BEGIN

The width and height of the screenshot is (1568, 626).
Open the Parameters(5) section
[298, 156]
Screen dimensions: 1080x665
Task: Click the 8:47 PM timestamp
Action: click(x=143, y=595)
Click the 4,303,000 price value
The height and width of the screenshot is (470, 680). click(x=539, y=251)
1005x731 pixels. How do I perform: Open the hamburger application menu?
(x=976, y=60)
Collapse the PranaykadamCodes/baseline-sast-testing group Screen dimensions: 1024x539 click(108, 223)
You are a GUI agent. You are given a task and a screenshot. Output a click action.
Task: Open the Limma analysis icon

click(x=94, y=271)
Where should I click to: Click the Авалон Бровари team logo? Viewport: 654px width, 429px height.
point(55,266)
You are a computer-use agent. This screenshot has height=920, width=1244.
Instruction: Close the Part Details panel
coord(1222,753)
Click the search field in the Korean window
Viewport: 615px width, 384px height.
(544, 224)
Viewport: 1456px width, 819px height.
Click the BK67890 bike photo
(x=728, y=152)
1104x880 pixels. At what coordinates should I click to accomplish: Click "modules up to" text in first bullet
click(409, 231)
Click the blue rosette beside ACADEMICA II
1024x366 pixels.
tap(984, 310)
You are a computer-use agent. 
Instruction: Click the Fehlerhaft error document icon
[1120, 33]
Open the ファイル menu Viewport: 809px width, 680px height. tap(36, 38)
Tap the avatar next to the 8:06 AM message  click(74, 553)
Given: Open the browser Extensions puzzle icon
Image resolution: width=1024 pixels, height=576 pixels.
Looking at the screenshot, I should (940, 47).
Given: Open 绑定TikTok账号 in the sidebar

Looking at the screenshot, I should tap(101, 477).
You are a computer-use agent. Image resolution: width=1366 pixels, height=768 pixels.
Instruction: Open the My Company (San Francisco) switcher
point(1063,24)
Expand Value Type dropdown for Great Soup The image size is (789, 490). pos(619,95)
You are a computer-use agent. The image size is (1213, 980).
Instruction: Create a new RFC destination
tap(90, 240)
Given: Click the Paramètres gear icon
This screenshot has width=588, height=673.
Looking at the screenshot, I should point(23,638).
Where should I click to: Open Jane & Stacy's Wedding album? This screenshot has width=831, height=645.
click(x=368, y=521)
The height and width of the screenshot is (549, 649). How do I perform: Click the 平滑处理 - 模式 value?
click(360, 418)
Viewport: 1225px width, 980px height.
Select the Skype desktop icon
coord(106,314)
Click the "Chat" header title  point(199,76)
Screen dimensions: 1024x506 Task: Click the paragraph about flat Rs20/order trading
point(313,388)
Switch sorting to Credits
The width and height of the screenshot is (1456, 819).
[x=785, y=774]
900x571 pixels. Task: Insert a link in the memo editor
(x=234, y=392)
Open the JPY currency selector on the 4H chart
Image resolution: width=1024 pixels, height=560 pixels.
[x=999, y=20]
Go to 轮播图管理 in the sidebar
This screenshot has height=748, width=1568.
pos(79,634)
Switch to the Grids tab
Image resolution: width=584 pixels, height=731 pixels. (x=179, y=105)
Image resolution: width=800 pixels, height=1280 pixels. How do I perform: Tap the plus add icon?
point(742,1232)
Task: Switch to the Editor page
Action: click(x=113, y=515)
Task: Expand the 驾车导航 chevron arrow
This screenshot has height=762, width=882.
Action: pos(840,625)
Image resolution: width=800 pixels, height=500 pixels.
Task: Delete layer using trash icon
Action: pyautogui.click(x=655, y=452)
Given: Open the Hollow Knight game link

END

[EXERCISE PROMPT] Filter the material for the word "computer" and copy each matching line.

[OUTPUT FOR THIS TASK]
You are a computer-use agent. This screenshot has height=920, width=1244.
You are a computer-use agent. 
You are a computer-use agent. Image resolution: width=1366 pixels, height=768 pixels.
You are a computer-use agent. The image size is (1213, 980).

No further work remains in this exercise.